Task statement:
Your answer should consist only of the lines below from the one with "The image size is (1547, 870)." through the one with "Given: Collapse the JSON root fold marker", copied exactly.
- Opening Delimiter -
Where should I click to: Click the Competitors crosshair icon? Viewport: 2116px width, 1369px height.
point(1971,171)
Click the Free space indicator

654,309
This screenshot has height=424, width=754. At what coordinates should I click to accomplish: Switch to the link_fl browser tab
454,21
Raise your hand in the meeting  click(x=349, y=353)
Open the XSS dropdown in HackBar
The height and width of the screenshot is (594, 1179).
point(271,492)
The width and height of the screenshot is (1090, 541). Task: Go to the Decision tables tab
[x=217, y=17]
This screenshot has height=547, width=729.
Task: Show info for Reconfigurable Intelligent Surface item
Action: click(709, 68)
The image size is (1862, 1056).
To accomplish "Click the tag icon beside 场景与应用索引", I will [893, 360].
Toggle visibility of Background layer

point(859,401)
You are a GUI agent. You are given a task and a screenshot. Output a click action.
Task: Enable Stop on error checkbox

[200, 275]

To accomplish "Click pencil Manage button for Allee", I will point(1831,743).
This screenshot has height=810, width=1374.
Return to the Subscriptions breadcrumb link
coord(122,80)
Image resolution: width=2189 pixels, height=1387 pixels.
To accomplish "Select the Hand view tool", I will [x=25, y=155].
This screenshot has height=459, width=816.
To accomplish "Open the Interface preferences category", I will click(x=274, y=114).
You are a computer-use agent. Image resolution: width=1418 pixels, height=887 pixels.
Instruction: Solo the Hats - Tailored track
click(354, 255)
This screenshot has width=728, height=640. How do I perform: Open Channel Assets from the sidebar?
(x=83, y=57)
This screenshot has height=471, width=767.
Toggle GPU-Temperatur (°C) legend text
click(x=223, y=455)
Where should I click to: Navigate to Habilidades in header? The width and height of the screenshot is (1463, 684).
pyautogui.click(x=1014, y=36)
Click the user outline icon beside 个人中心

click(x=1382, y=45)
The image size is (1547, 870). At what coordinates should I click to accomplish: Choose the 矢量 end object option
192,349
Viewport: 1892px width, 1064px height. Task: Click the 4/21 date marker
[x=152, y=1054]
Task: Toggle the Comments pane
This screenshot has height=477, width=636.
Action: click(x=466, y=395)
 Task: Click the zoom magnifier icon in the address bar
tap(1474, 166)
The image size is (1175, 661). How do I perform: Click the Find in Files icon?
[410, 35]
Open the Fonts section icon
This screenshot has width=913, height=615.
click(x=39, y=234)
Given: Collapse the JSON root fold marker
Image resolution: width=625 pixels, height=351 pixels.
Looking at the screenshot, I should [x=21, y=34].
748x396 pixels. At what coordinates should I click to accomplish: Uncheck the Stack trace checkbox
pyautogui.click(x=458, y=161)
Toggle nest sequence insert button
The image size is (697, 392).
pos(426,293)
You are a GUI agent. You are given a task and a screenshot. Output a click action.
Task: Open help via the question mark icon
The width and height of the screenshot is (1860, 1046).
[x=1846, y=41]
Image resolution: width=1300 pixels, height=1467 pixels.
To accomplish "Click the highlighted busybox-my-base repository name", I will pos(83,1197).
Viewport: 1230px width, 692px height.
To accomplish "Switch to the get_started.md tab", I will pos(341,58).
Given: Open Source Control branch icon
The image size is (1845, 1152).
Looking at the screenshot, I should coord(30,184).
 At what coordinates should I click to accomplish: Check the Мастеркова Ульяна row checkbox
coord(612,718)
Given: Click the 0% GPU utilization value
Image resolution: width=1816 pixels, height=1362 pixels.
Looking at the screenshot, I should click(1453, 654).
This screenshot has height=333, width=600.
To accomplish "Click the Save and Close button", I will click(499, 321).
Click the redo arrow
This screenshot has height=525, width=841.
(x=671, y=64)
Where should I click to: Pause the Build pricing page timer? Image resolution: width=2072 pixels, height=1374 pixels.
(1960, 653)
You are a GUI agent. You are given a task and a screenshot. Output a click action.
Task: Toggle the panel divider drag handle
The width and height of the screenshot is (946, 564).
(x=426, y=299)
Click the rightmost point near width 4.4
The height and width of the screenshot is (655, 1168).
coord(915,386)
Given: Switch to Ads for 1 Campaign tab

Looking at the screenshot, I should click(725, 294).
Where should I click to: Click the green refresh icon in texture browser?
- Closing Delimiter -
Task result:
The image size is (1547, 870). At what coordinates should I click to accomplish: Choose the 矢量 end object option
192,349
Viewport: 1892px width, 1064px height. Task: Click the 4/21 date marker
[x=152, y=1054]
Task: Toggle the Comments pane
This screenshot has height=477, width=636.
Action: click(x=466, y=395)
 Task: Click the zoom magnifier icon in the address bar
tap(1474, 166)
The image size is (1175, 661). How do I perform: Click the Find in Files icon?
[410, 35]
Open the Fonts section icon
This screenshot has width=913, height=615.
click(x=39, y=234)
Given: Collapse the JSON root fold marker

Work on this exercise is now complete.